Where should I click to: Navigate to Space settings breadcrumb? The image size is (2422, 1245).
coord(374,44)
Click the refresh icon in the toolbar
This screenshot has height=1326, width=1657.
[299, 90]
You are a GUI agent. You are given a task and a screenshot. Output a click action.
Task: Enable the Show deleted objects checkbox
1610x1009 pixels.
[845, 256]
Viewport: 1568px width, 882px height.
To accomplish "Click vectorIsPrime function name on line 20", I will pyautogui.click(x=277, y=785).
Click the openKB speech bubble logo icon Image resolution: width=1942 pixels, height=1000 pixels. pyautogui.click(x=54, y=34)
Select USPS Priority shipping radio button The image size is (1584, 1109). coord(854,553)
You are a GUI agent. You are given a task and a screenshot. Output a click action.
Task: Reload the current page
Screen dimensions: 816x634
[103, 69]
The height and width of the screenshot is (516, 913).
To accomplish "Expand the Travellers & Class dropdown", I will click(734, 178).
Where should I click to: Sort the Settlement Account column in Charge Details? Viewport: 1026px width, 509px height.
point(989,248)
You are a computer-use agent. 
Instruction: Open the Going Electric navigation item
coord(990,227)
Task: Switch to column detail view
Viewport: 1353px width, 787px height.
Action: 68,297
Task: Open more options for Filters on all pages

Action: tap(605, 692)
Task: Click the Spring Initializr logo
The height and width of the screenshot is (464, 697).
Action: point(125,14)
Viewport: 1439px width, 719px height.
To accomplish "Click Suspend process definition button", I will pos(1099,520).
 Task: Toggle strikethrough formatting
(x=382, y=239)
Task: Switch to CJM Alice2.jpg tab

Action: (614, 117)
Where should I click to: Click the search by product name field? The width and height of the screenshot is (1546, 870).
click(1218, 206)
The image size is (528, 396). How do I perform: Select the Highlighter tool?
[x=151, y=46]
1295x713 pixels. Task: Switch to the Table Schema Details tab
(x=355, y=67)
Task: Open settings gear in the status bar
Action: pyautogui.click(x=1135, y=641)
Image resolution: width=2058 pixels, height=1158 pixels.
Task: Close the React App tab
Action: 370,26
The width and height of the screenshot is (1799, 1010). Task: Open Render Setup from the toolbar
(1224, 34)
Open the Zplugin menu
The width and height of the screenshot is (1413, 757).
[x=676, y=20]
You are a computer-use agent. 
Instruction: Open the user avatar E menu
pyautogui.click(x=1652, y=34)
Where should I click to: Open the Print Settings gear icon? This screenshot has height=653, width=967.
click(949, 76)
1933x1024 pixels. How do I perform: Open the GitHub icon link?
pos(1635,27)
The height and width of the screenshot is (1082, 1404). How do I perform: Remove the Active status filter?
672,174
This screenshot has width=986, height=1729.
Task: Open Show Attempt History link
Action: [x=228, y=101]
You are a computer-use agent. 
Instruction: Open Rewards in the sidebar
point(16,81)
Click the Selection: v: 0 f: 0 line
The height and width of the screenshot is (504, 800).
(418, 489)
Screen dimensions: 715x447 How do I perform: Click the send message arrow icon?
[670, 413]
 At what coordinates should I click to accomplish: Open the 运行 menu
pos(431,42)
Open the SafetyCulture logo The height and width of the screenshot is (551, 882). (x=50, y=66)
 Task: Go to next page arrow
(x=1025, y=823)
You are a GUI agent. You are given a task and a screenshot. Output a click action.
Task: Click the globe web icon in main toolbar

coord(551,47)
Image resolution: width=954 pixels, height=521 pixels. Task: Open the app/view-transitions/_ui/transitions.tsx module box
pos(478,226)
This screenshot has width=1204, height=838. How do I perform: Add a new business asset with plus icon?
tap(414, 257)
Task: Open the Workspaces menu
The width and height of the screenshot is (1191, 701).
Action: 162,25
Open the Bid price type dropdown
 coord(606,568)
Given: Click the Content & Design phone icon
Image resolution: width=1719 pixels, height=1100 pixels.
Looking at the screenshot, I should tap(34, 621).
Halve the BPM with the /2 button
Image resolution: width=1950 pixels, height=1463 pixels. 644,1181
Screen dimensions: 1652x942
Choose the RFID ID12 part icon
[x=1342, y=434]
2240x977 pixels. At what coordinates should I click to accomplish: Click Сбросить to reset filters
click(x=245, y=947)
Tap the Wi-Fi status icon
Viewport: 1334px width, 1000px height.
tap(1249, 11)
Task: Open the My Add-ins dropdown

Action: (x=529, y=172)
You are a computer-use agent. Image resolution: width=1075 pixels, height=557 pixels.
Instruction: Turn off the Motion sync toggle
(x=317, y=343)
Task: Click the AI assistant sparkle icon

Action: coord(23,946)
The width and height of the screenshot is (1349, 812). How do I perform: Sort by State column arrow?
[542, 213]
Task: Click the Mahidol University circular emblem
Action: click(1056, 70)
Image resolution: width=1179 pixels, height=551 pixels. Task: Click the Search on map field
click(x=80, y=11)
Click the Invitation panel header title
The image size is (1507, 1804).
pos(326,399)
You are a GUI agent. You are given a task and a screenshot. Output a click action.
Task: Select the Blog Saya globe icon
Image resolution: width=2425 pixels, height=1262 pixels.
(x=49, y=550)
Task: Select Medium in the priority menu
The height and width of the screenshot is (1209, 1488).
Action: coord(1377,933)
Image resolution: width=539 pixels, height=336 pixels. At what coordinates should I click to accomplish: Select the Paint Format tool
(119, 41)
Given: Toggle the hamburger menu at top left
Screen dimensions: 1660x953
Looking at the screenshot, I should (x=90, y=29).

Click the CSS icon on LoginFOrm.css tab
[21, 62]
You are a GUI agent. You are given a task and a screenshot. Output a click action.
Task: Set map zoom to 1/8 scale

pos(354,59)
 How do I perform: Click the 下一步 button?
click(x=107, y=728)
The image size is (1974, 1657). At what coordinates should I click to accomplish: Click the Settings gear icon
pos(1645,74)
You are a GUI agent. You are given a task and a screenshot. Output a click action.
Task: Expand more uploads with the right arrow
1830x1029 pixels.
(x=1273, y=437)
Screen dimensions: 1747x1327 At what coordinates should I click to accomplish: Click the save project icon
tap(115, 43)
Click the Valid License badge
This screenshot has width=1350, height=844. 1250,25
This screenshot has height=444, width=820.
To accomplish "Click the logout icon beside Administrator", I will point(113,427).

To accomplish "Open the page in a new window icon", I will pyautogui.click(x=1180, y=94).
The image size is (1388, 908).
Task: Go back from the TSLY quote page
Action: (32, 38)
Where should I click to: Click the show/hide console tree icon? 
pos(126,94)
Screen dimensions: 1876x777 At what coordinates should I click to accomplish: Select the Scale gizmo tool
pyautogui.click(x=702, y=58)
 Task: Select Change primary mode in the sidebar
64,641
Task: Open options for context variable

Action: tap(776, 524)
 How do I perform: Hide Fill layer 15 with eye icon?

************

Every line above must appear again in your reply, exactly as written.

## Solution for this problem:
Where should I click to: Navigate to Space settings breadcrumb? The image size is (2422, 1245).
coord(374,44)
Click the refresh icon in the toolbar
This screenshot has height=1326, width=1657.
[299, 90]
You are a GUI agent. You are given a task and a screenshot. Output a click action.
Task: Enable the Show deleted objects checkbox
1610x1009 pixels.
[845, 256]
Viewport: 1568px width, 882px height.
To accomplish "Click vectorIsPrime function name on line 20", I will pyautogui.click(x=277, y=785).
Click the openKB speech bubble logo icon Image resolution: width=1942 pixels, height=1000 pixels. pyautogui.click(x=54, y=34)
Select USPS Priority shipping radio button The image size is (1584, 1109). coord(854,553)
You are a GUI agent. You are given a task and a screenshot. Output a click action.
Task: Reload the current page
Screen dimensions: 816x634
[103, 69]
The height and width of the screenshot is (516, 913).
To accomplish "Expand the Travellers & Class dropdown", I will click(734, 178).
Where should I click to: Sort the Settlement Account column in Charge Details? Viewport: 1026px width, 509px height.
point(989,248)
You are a computer-use agent. 
Instruction: Open the Going Electric navigation item
coord(990,227)
Task: Switch to column detail view
Viewport: 1353px width, 787px height.
Action: 68,297
Task: Open more options for Filters on all pages

Action: tap(605, 692)
Task: Click the Spring Initializr logo
The height and width of the screenshot is (464, 697).
Action: point(125,14)
Viewport: 1439px width, 719px height.
To accomplish "Click Suspend process definition button", I will pos(1099,520).
 Task: Toggle strikethrough formatting
(x=382, y=239)
Task: Switch to CJM Alice2.jpg tab

Action: (614, 117)
Where should I click to: Click the search by product name field? The width and height of the screenshot is (1546, 870).
click(1218, 206)
The image size is (528, 396). How do I perform: Select the Highlighter tool?
[x=151, y=46]
1295x713 pixels. Task: Switch to the Table Schema Details tab
(x=355, y=67)
Task: Open settings gear in the status bar
Action: pyautogui.click(x=1135, y=641)
Image resolution: width=2058 pixels, height=1158 pixels.
Task: Close the React App tab
Action: 370,26
The width and height of the screenshot is (1799, 1010). Task: Open Render Setup from the toolbar
(1224, 34)
Open the Zplugin menu
The width and height of the screenshot is (1413, 757).
[x=676, y=20]
You are a computer-use agent. 
Instruction: Open the user avatar E menu
pyautogui.click(x=1652, y=34)
Where should I click to: Open the Print Settings gear icon? This screenshot has height=653, width=967.
click(949, 76)
1933x1024 pixels. How do I perform: Open the GitHub icon link?
pos(1635,27)
The height and width of the screenshot is (1082, 1404). How do I perform: Remove the Active status filter?
672,174
This screenshot has width=986, height=1729.
Task: Open Show Attempt History link
Action: [x=228, y=101]
You are a computer-use agent. 
Instruction: Open Rewards in the sidebar
point(16,81)
Click the Selection: v: 0 f: 0 line
The height and width of the screenshot is (504, 800).
(418, 489)
Screen dimensions: 715x447 How do I perform: Click the send message arrow icon?
[670, 413]
 At what coordinates should I click to accomplish: Open the 运行 menu
pos(431,42)
Open the SafetyCulture logo The height and width of the screenshot is (551, 882). (x=50, y=66)
 Task: Go to next page arrow
(x=1025, y=823)
You are a GUI agent. You are given a task and a screenshot. Output a click action.
Task: Click the globe web icon in main toolbar

coord(551,47)
Image resolution: width=954 pixels, height=521 pixels. Task: Open the app/view-transitions/_ui/transitions.tsx module box
pos(478,226)
This screenshot has width=1204, height=838. How do I perform: Add a new business asset with plus icon?
tap(414, 257)
Task: Open the Workspaces menu
The width and height of the screenshot is (1191, 701).
Action: 162,25
Open the Bid price type dropdown
 coord(606,568)
Given: Click the Content & Design phone icon
Image resolution: width=1719 pixels, height=1100 pixels.
Looking at the screenshot, I should tap(34, 621).
Halve the BPM with the /2 button
Image resolution: width=1950 pixels, height=1463 pixels. 644,1181
Screen dimensions: 1652x942
Choose the RFID ID12 part icon
[x=1342, y=434]
2240x977 pixels. At what coordinates should I click to accomplish: Click Сбросить to reset filters
click(x=245, y=947)
Tap the Wi-Fi status icon
Viewport: 1334px width, 1000px height.
tap(1249, 11)
Task: Open the My Add-ins dropdown

Action: (x=529, y=172)
You are a computer-use agent. Image resolution: width=1075 pixels, height=557 pixels.
Instruction: Turn off the Motion sync toggle
(x=317, y=343)
Task: Click the AI assistant sparkle icon

Action: coord(23,946)
The width and height of the screenshot is (1349, 812). How do I perform: Sort by State column arrow?
[542, 213]
Task: Click the Mahidol University circular emblem
Action: click(1056, 70)
Image resolution: width=1179 pixels, height=551 pixels. Task: Click the Search on map field
click(x=80, y=11)
Click the Invitation panel header title
The image size is (1507, 1804).
pos(326,399)
You are a GUI agent. You are given a task and a screenshot. Output a click action.
Task: Select the Blog Saya globe icon
Image resolution: width=2425 pixels, height=1262 pixels.
(x=49, y=550)
Task: Select Medium in the priority menu
The height and width of the screenshot is (1209, 1488).
Action: coord(1377,933)
Image resolution: width=539 pixels, height=336 pixels. At what coordinates should I click to accomplish: Select the Paint Format tool
(119, 41)
Given: Toggle the hamburger menu at top left
Screen dimensions: 1660x953
Looking at the screenshot, I should (x=90, y=29).

Click the CSS icon on LoginFOrm.css tab
[21, 62]
You are a GUI agent. You are given a task and a screenshot. Output a click action.
Task: Set map zoom to 1/8 scale

pos(354,59)
 How do I perform: Click the 下一步 button?
click(x=107, y=728)
The image size is (1974, 1657). At what coordinates should I click to accomplish: Click the Settings gear icon
pos(1645,74)
You are a GUI agent. You are given a task and a screenshot. Output a click action.
Task: Expand more uploads with the right arrow
1830x1029 pixels.
(x=1273, y=437)
Screen dimensions: 1747x1327 At what coordinates should I click to accomplish: Click the save project icon
tap(115, 43)
Click the Valid License badge
This screenshot has width=1350, height=844. 1250,25
This screenshot has height=444, width=820.
To accomplish "Click the logout icon beside Administrator", I will point(113,427).

To accomplish "Open the page in a new window icon", I will pyautogui.click(x=1180, y=94).
The image size is (1388, 908).
Task: Go back from the TSLY quote page
Action: (32, 38)
Where should I click to: Click the show/hide console tree icon? 
pos(126,94)
Screen dimensions: 1876x777 At what coordinates should I click to accomplish: Select the Scale gizmo tool
pyautogui.click(x=702, y=58)
 Task: Select Change primary mode in the sidebar
64,641
Task: Open options for context variable

Action: tap(776, 524)
 How do I perform: Hide Fill layer 15 with eye icon?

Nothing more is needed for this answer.